ÉCOUEN - Mis à part quelques bibliophiles férus de manuscrits et d’histoire, qui connaît le nom de Geoffroy Tory ? Imprimeur du roi François Ier de 1531 à 1533, date de sa mort, on lui doit entre autres l’introduction de la cédille dans les caractères d’imprimerie.

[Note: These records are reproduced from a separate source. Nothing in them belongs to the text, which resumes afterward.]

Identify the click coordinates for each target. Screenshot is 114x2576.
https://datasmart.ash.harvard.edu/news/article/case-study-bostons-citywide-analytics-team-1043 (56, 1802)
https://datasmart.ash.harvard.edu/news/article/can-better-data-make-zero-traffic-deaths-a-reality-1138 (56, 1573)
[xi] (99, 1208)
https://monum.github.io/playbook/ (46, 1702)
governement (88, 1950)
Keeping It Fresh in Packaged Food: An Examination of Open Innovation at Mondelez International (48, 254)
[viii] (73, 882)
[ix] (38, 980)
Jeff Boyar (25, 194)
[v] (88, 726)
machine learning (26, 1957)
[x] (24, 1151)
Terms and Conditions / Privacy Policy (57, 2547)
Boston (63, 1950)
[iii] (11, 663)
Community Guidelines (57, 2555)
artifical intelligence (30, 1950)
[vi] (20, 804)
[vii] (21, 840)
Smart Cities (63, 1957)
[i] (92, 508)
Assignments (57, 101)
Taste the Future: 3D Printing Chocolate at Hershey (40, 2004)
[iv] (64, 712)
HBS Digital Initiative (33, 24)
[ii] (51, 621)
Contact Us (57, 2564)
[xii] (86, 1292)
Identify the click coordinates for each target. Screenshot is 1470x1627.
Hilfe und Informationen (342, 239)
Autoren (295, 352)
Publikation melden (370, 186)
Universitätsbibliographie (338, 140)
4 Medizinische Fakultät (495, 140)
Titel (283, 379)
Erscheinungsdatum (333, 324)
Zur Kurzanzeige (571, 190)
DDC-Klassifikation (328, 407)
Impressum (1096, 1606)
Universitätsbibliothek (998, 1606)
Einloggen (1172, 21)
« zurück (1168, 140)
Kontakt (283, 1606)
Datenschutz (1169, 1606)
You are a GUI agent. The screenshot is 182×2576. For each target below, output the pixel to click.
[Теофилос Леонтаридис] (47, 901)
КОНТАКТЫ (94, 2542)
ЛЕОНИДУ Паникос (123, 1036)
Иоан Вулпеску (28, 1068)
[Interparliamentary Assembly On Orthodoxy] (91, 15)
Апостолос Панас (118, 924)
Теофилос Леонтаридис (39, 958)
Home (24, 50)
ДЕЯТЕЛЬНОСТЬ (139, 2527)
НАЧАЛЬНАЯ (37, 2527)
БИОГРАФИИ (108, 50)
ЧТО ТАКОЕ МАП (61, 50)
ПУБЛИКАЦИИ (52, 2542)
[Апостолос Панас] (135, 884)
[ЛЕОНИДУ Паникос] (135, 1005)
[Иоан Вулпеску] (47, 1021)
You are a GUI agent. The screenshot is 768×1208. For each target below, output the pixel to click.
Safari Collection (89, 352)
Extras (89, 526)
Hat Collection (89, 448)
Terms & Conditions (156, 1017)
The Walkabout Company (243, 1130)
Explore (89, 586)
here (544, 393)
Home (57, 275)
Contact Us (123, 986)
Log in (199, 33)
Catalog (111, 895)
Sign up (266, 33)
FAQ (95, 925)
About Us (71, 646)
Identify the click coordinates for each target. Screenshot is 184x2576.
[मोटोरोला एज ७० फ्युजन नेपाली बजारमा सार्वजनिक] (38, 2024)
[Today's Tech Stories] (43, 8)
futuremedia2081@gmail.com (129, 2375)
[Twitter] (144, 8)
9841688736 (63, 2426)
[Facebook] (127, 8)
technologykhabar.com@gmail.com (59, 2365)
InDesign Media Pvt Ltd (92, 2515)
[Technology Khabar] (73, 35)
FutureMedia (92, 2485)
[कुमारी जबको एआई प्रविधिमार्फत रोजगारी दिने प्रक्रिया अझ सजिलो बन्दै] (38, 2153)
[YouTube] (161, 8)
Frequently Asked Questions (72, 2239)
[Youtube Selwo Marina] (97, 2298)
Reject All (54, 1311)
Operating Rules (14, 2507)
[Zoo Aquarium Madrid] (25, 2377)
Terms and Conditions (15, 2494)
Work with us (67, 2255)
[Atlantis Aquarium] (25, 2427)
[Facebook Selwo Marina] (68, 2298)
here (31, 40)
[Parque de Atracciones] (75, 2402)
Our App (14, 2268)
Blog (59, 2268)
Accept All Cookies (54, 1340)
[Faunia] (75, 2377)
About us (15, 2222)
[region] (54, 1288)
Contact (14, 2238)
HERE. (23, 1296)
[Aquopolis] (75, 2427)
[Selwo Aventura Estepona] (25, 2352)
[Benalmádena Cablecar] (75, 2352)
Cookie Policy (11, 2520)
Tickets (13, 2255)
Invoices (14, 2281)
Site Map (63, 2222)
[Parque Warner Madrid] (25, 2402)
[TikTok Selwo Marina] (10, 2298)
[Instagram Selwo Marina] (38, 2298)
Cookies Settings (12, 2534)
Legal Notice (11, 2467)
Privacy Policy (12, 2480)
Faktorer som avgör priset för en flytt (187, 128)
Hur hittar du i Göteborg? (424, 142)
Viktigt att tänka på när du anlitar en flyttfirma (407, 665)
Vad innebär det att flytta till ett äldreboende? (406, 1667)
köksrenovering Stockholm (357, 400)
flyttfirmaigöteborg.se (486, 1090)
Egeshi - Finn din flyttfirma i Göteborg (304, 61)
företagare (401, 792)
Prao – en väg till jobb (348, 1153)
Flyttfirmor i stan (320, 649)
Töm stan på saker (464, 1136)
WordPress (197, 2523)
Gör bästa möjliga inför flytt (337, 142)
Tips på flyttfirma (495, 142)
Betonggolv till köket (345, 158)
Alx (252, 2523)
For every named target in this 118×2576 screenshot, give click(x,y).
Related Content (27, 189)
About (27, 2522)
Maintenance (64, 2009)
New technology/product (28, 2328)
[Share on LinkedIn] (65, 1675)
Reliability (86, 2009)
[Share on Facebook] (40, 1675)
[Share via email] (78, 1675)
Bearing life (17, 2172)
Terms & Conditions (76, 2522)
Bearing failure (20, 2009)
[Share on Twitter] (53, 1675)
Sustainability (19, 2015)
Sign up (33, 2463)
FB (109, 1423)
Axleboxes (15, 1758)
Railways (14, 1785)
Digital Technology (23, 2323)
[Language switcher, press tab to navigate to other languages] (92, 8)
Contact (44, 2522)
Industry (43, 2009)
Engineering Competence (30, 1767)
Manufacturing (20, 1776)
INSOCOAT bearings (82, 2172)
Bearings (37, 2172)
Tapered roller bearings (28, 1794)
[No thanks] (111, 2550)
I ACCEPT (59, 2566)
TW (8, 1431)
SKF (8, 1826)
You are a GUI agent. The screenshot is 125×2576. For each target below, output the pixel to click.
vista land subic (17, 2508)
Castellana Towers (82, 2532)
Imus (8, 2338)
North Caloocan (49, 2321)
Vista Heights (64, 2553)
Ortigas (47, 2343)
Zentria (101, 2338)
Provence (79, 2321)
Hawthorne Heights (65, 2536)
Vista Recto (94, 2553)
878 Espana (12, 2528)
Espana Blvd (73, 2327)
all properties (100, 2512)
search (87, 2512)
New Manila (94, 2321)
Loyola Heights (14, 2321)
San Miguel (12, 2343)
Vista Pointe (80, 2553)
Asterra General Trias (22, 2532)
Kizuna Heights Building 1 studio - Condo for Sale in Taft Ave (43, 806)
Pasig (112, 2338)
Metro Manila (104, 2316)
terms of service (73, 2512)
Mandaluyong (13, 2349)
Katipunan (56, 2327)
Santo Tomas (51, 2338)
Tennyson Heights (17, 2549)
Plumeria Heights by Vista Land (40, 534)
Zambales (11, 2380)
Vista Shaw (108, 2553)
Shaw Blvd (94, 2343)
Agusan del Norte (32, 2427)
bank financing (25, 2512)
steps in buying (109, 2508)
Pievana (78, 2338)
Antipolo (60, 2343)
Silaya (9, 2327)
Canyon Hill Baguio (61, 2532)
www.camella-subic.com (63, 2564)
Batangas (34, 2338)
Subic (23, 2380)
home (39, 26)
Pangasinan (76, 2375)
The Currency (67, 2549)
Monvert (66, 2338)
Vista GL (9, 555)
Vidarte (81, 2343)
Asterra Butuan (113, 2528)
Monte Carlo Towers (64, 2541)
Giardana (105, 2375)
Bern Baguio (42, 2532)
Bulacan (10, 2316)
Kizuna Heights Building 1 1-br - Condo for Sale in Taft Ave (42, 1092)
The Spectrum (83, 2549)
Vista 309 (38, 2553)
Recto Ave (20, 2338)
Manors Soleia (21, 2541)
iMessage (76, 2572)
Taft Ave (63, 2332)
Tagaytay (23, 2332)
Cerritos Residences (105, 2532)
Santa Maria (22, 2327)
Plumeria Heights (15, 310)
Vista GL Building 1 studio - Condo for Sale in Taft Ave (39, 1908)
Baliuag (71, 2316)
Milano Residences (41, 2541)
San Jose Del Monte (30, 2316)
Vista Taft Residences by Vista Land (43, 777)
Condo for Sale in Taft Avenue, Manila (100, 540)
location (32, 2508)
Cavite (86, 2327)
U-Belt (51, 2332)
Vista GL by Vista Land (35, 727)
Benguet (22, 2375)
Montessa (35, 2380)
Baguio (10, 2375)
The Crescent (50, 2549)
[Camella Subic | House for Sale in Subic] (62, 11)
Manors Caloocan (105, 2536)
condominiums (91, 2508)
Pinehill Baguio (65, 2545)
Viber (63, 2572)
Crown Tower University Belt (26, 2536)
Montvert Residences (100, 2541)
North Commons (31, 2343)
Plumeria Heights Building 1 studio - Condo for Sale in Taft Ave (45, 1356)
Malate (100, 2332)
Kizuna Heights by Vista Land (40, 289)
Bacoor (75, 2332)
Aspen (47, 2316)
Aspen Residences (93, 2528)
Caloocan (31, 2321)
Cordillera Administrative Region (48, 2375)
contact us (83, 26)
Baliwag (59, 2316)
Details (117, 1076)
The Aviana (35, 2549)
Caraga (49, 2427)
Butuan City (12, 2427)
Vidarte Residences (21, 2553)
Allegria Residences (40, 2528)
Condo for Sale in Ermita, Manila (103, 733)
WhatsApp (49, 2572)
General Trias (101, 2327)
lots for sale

La postérité aura retenu un autre nom, celui de « Garamond », connu pour le caractère typographique qui porte aujourd’hui son nom, héritier de Tory dans le monde de l’imprimerie parisienne du XVIe siècle. C’était donc un pari risqué de la part du Musée de la Renaissance comme de la Bibliothèque nationale de France (BNF) d’exposer les livres et reliures d’un (relatif) inconnu dans les salles du château d’Écouen (Val-d’Oise). Et pourtant, ce qui aurait pu n’être qu’un plaisir pour connaisseurs avertis se révèle être une passionnante exploration, un jeu de piste autour de la langue française et des livres en général. Dans le premier tiers du XVIe siècle se jouent en Europe des changements profonds dans tous les domaines : les troupes françaises sillonnent l’Italie, les régions allemandes sont en ébullition. Paris est à l’écoute des avancées techniques et des idées nouvelles de l’« humanisme ». À cet égard, une figure comme celle de Geoffroy Tory (v. 1480-1533) est tout à fait représentative d’un certain milieu parisien, carrefour entre l’Allemagne et l’Italie durant ces années. Si l’imprimerie française naît aux alentours de 1470 dans le Quartier latin à Paris, elle reste encore inféodée au modèle du manuscrit, dans sa mise en page, sa typographie gothique et la place qu’y tient l’enluminure peinte. Tory canalise et accélère des transformations dans une imprimerie déjà rodée mais imitant encore le manuscrit gothique. À sa suite, le livre français bascule dans une dimension plus latine, humaniste et ouverte aux échanges européens.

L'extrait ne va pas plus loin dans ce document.